* **SHORT PROBLEM**: Copy every line of the data below word for word, leaving out the pictures.

====== EXTRACTED INFORMATION ======

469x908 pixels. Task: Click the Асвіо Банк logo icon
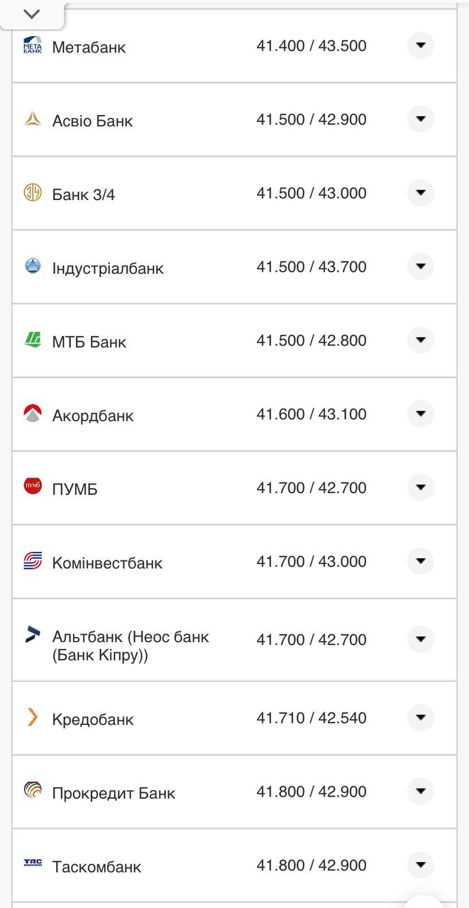coord(33,119)
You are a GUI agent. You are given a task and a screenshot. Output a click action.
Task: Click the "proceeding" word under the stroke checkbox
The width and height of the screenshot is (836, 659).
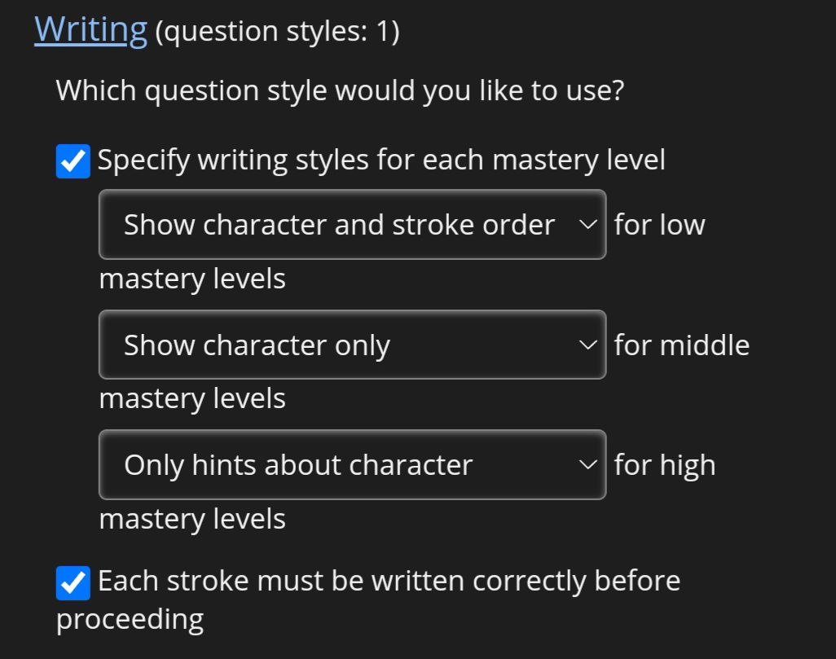(x=130, y=619)
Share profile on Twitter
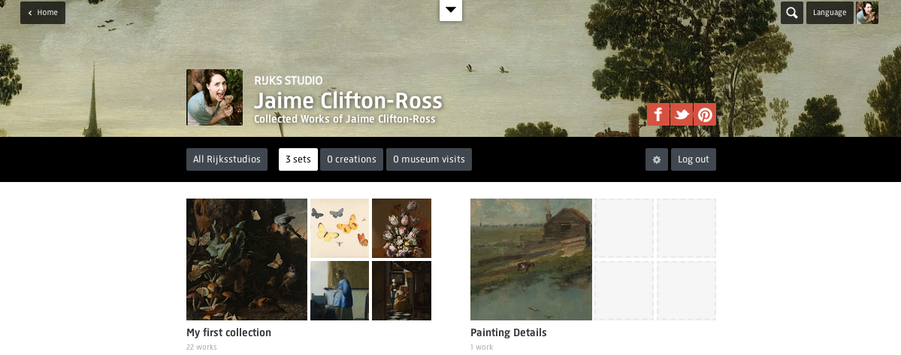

======

* **RESPONSE TO THIS TASK**:
469x908 pixels. Task: Click the Асвіо Банк logo icon
coord(33,119)
You are a GUI agent. You are given a task and a screenshot. Output a click action.
Task: Click the "proceeding" word under the stroke checkbox
The width and height of the screenshot is (836, 659).
(x=130, y=619)
Share profile on Twitter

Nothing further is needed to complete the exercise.